糸谷八段が藤井七冠を下す
第10期叡王戦の本戦トーナメント準決勝が本日、関西将棋会館で指されました
— 中日新聞 東京新聞 将棋【公式】 (@chunichishogi) February 25, 2025
藤井聡太七冠が糸谷哲郎八段に敗れ、全八冠返り咲きが遠のく結果となりました
早々に順位戦A級復帰も決めた糸谷八段は、対藤井戦9戦目にして初勝利
好調ぶりが光りました pic.twitter.com/L7mOd5SxLl
2025年2月25日、大阪府高槻市の関西将棋会館で開催された第10期叡王戦本戦トーナメント準決勝で、藤井聡太七冠が糸谷哲郎八段に100手で敗れました。これまで藤井七冠に8戦全敗だった糸谷八段が初勝利を挙げ、大きな話題となっています。この結果、藤井七冠の今期八冠復帰への道が閉ざされました。
戦型と経過
戦型は横歩取り。振り駒で先手となった藤井七冠が飛車先の歩を突き、糸谷八段が角道を開けて応じた後、横歩取りの展開へ進みました。序盤は藤井七冠が優勢と見られていましたが、中盤で形勢が揺れ動き、終盤に糸谷八段が逆転。最後は鮮やかな寄せで勝利を決めました。AI評価でも終盤に糸谷八段が優位に立ったことが確認されています。
糸谷八段初勝利
これまで藤井七冠との対戦成績は0勝8敗だった糸谷八段にとって、この勝利は大きな意味を持ちます。順位戦A級への早期復帰を決めるなど好調を維持していた糸谷八段が、ついに藤井七冠の壁を破りました。対局後の感想戦でも、糸谷八段の冷静な判断が光っていました。
局後の両者のコメント
糸谷八段(愛称ダニー)は、以前「引退までに1勝したい」と言っていたのですが、本局後は「とりあえず一勝できてよかったです」と笑顔でコメント。勝ちを意識したのは「本当に最後」と振り返り、終盤の集中力が鍵だったと語りました。一方の藤井七冠は「中盤で少し誤算があった」と淡々と敗因を分析。今後に向けた課題を冷静に見つめ直していました。
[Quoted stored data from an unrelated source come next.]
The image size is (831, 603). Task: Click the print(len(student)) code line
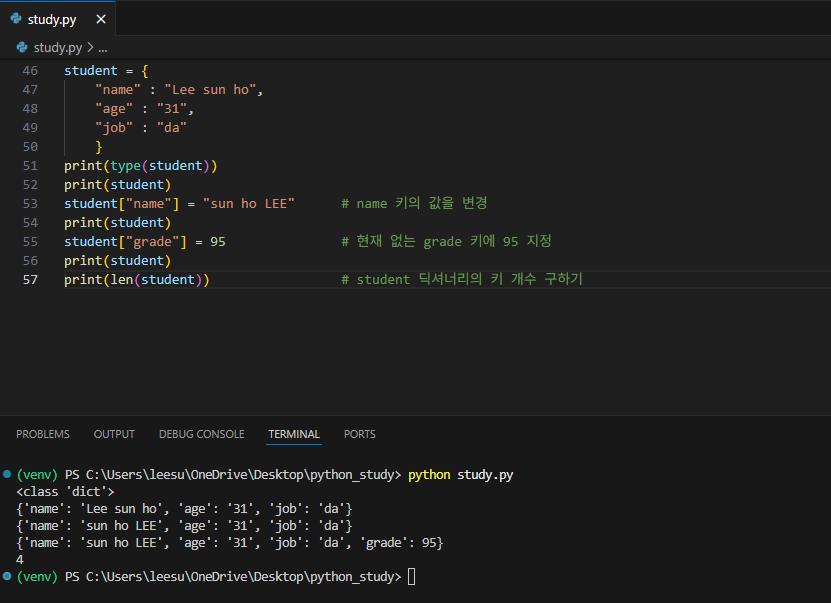(137, 279)
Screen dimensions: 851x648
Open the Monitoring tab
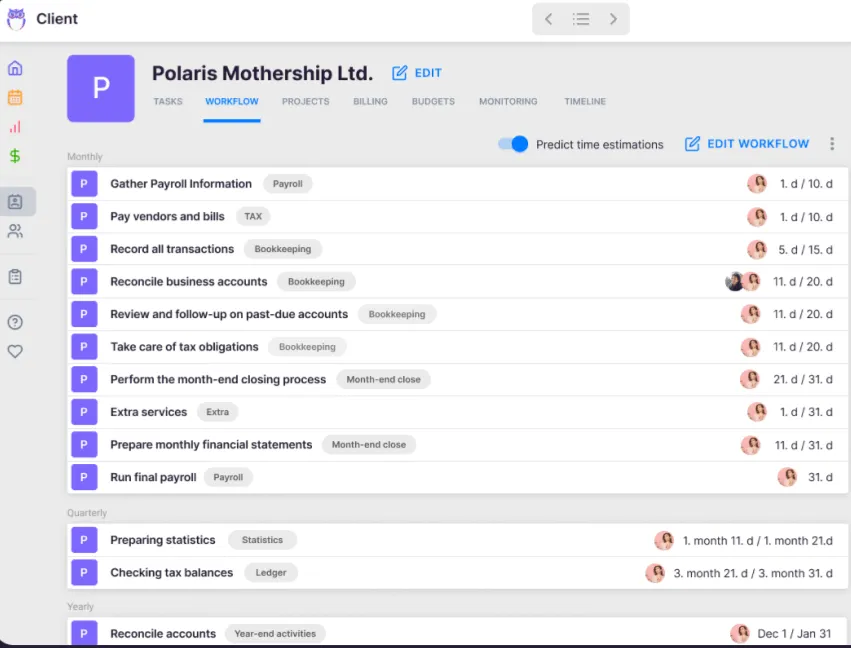click(x=508, y=101)
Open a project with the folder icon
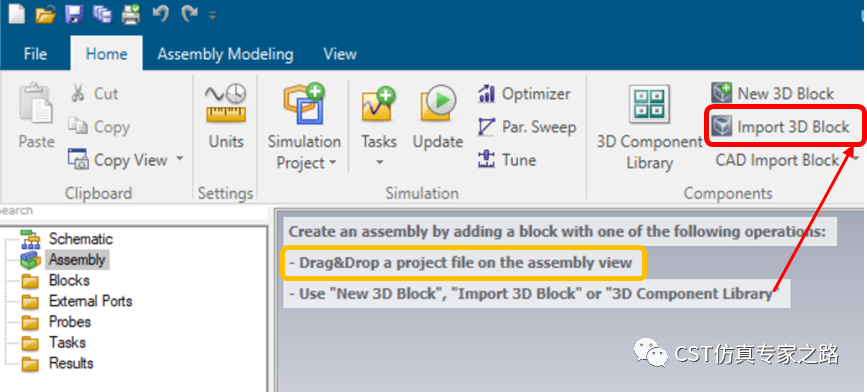The height and width of the screenshot is (392, 867). (x=46, y=14)
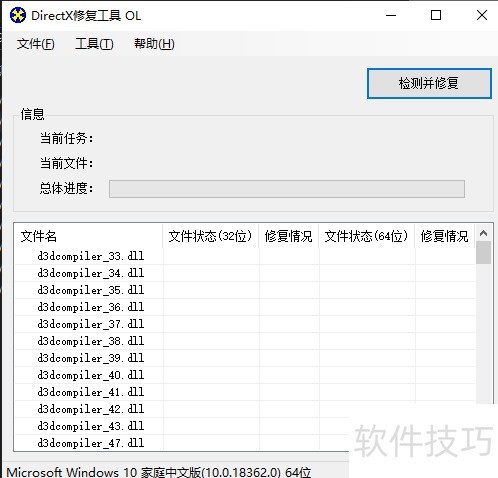
Task: Click the 总体进度 progress bar
Action: [287, 189]
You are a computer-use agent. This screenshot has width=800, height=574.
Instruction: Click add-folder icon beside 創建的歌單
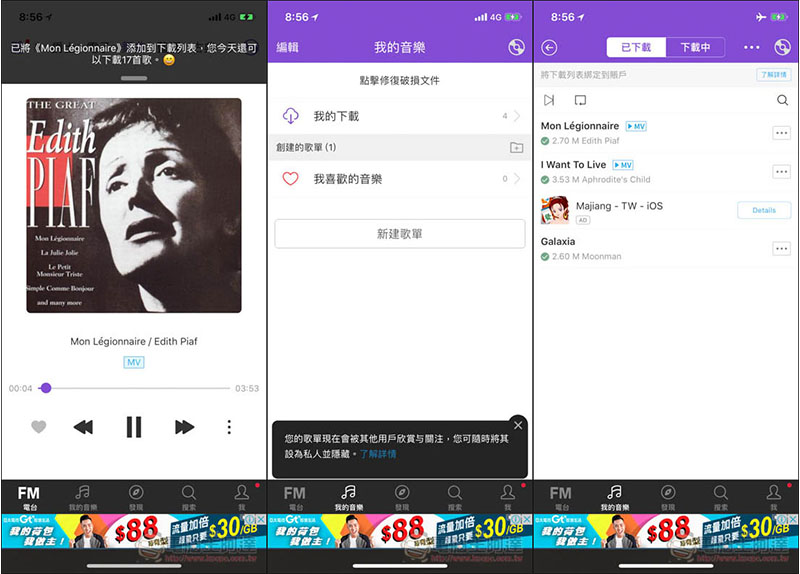coord(516,148)
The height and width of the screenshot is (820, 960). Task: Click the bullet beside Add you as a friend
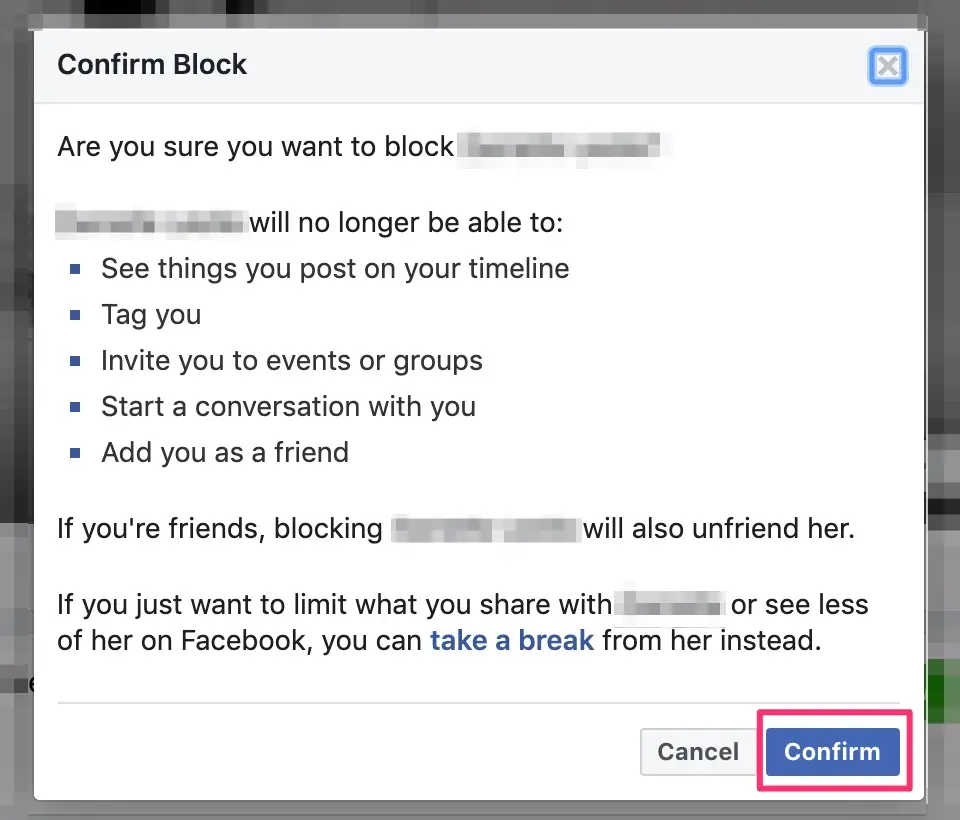77,451
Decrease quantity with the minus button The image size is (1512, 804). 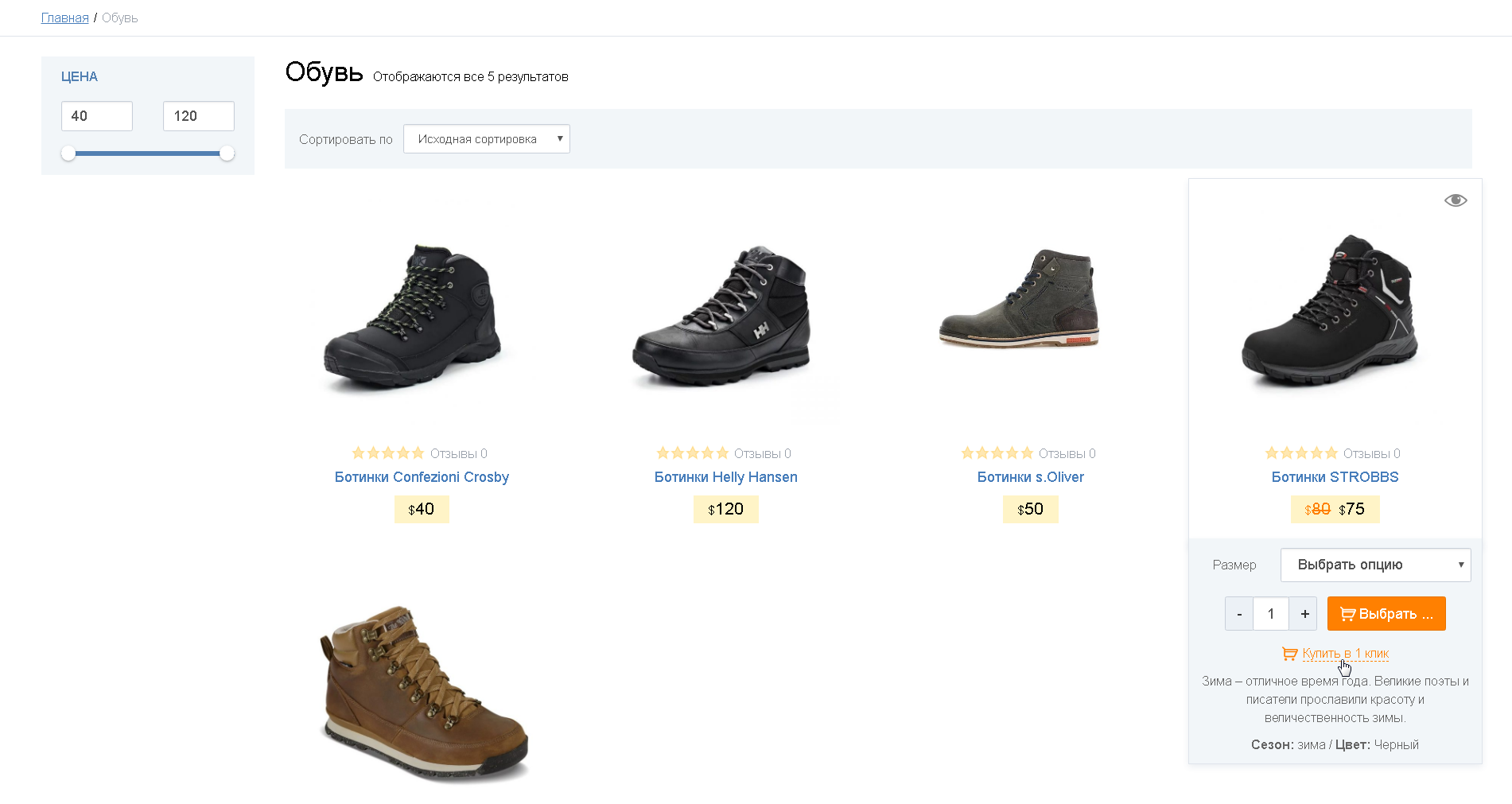coord(1239,614)
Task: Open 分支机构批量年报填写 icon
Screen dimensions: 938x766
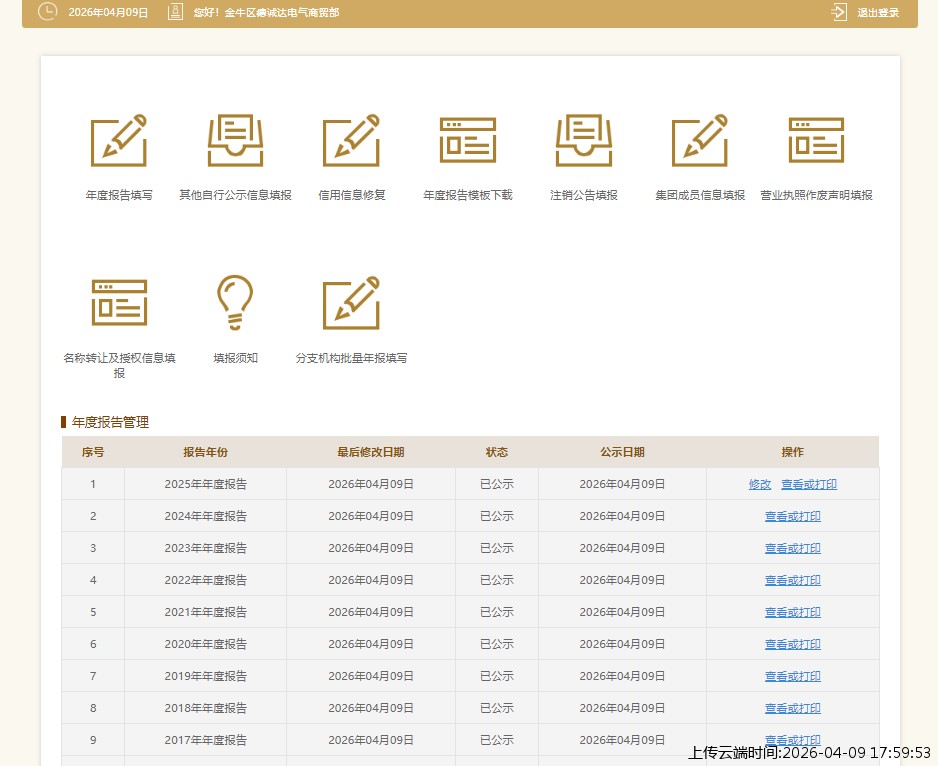Action: 351,302
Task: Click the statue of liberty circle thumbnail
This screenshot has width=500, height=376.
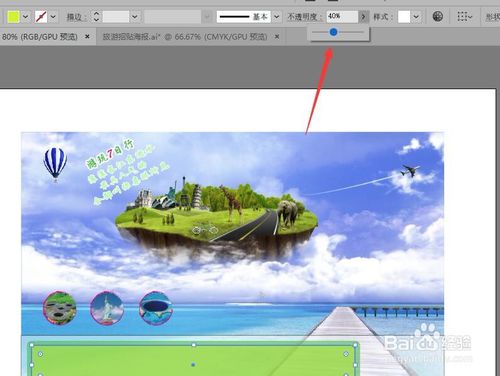Action: coord(107,308)
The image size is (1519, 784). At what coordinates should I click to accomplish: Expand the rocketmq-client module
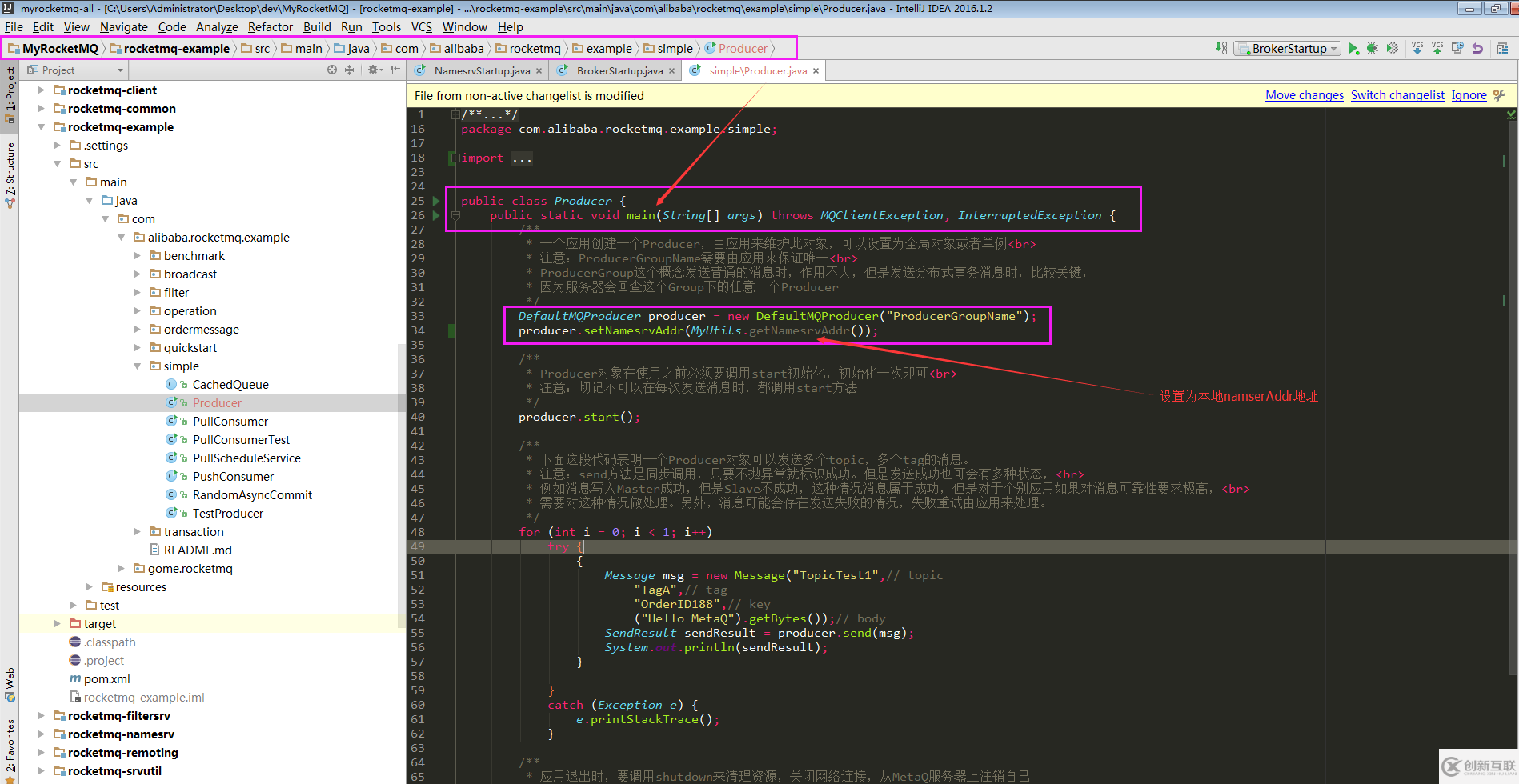point(42,90)
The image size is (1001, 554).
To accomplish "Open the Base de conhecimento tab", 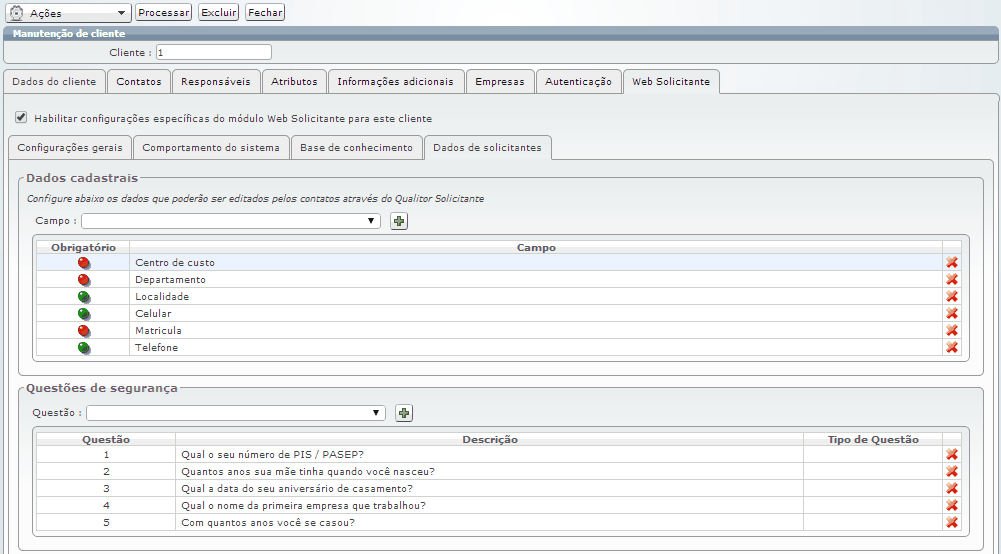I will click(x=356, y=148).
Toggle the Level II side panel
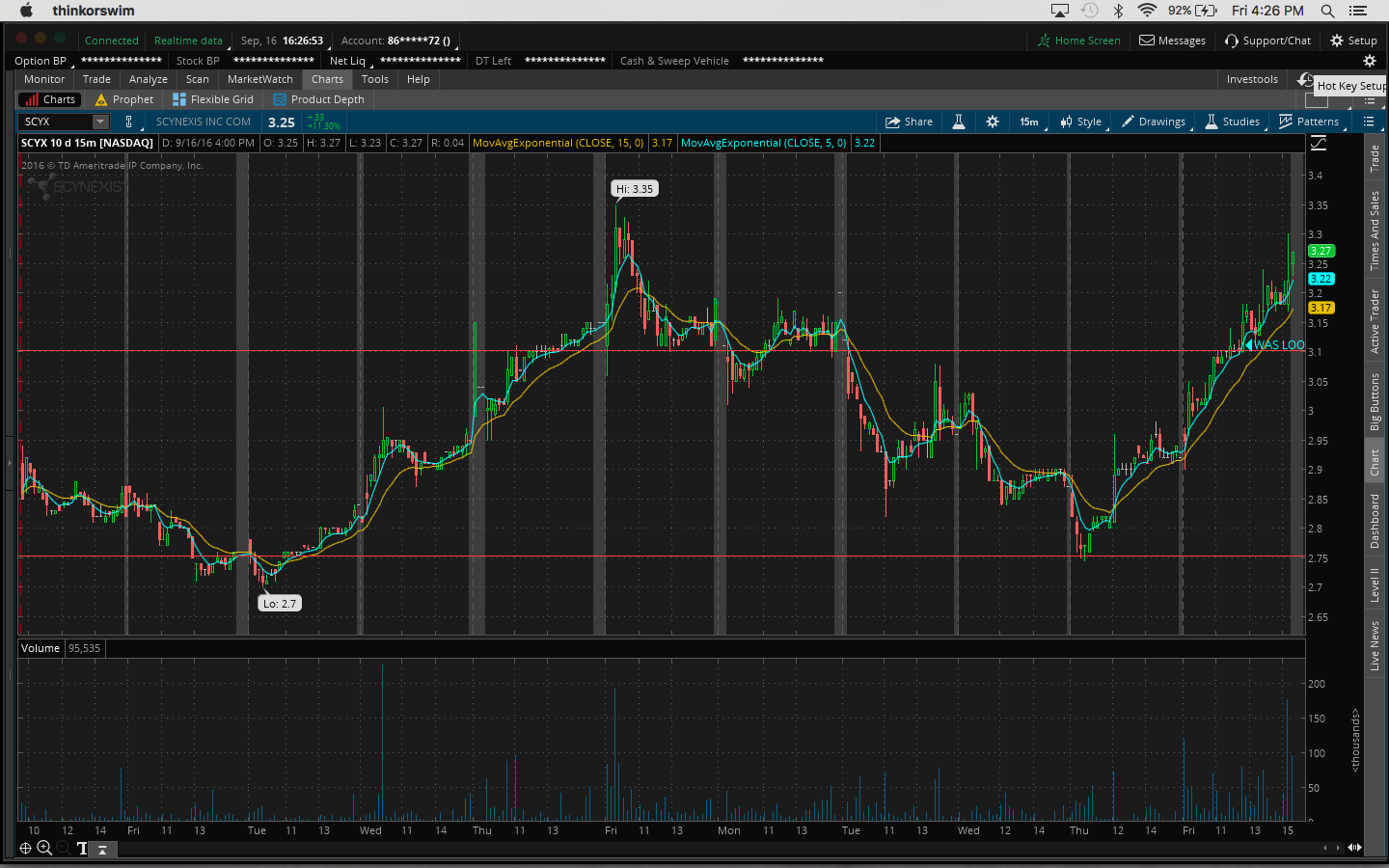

藤井聡太七冠が25年度内の八冠再挑戦が消滅したことを問われて10秒間沈黙したことよりも感想戦が終わった直後盤側にいらっしゃった見届け人さんにむかいお疲れ様でしたありがとうございましたとしっかり挨拶したことを皆さんに知ってほしいっっ背負ってるものの大きさに押しつぶされない強さと真摯さが
— chado (@chadochatora) February 25, 2025
今後の展望
糸谷八段は準決勝勝利で決勝進出へ大きく前進し、初の叡王戦五番勝負挑戦も視野に入って来ました。決勝は、永瀬拓矢九段対斎藤慎太郎八段の勝者。対する藤井七冠は八冠復帰が遠のいたものの、残るタイトル防衛戦や他の棋戦での活躍が期待されます。本局は、将棋界の勢力図に新たな風を吹き込むきっかけとなるかもしれません。
藤井七冠終盤で逆転され先手番を落とす
藤井七冠は、八冠への道がしばらく閉ざされたことは、周りが騒ぐほど気にしていないでしょう。むしろ、先手番を落としたことと得意の終盤で逆転されたことを修正するぞと意気込んでいるはず。これまでも、藤井七冠はこのような負け方をした後は、きっちりと修正して、さらに強くなってきたので、今後もますます強くなっていくことでしょう。